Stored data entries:
◇ ◇ ◇

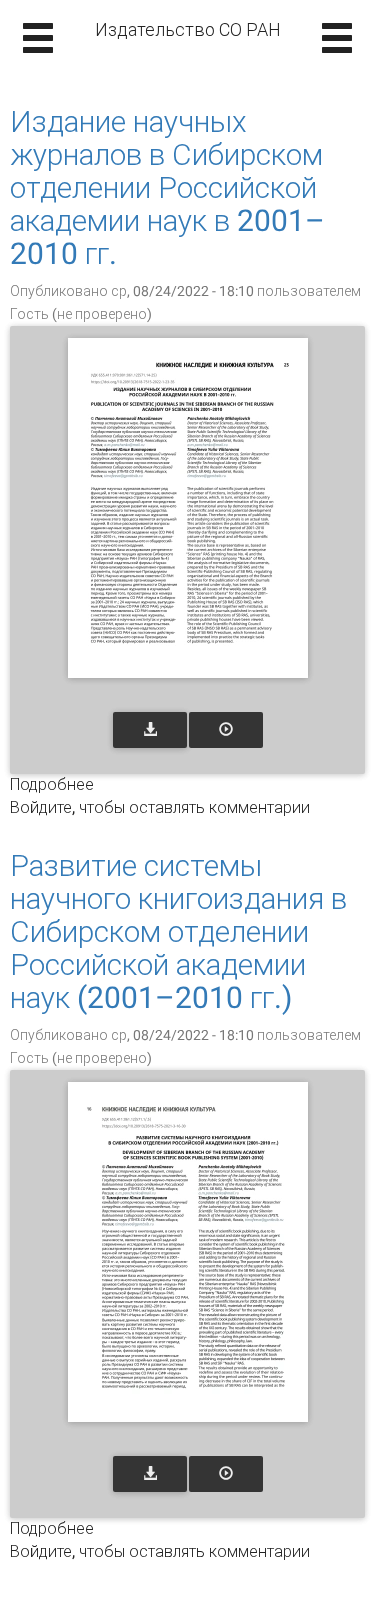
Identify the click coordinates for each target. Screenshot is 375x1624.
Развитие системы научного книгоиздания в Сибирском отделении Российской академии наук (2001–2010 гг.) (178, 931)
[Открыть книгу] (188, 508)
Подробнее (52, 784)
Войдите (41, 807)
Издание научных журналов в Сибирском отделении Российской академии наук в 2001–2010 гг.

◇ ◇ ◇

- Your instructions
Copy every line from the records above that contains the word "Российской".

- Output of the task
Развитие системы научного книгоиздания в Сибирском отделении Российской академии наук (2001–2010 гг.) (178, 931)
Издание научных журналов в Сибирском отделении Российской академии наук в 2001–2010 гг.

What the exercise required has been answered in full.